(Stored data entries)
══════════

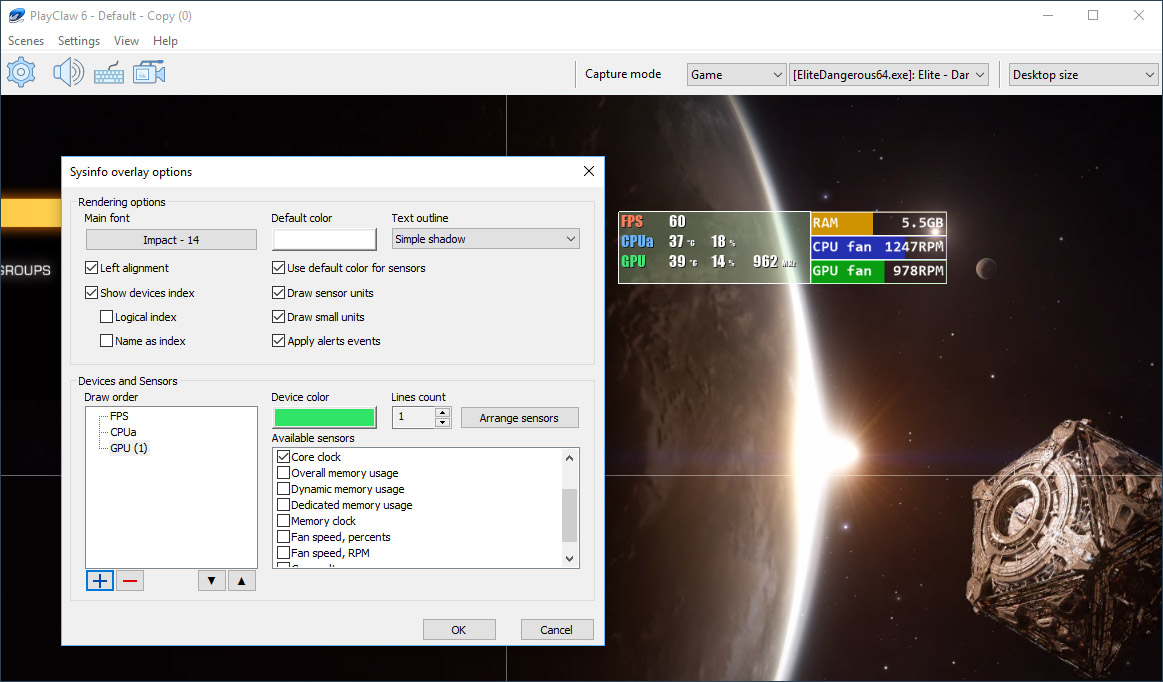
Task: Open PlayClaw general settings gear icon
Action: (20, 71)
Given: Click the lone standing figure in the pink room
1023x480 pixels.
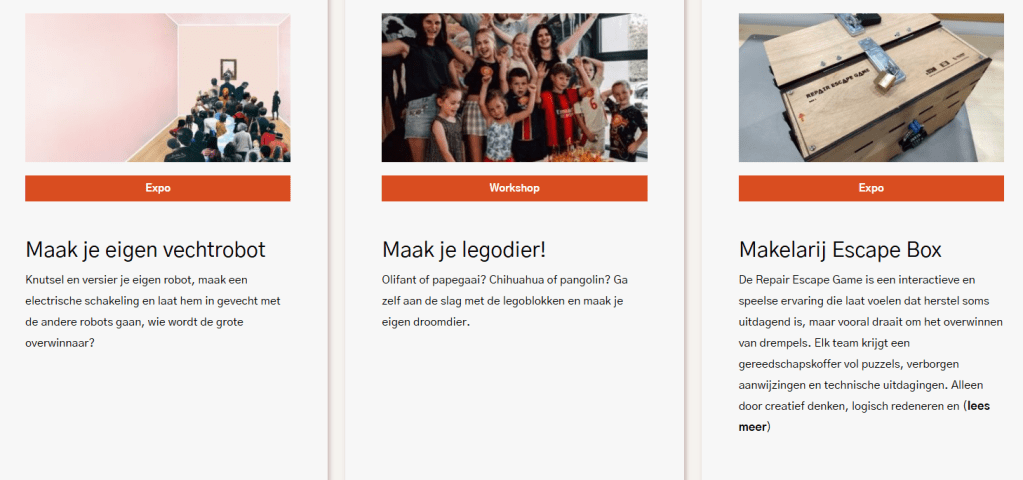Looking at the screenshot, I should click(x=276, y=105).
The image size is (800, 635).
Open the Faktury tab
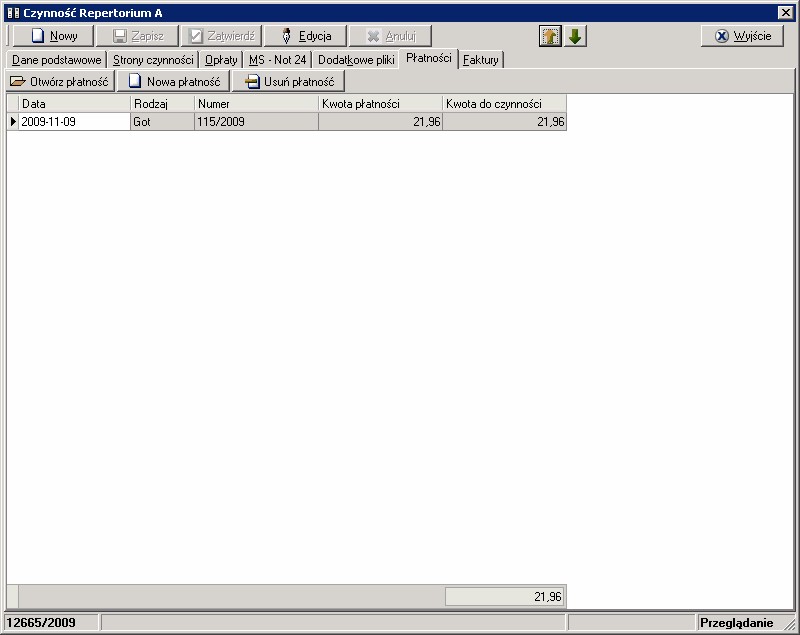click(x=481, y=60)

══════════

**Action item:** Please copy exactly the lines from the one containing "Given: Click the" through the last line of the records, both ends included, and leave out any pictures.

**Your response:**
Given: Click the lone standing figure in the pink room
1023x480 pixels.
Looking at the screenshot, I should click(x=276, y=105).
The image size is (800, 635).
Open the Faktury tab
click(x=481, y=60)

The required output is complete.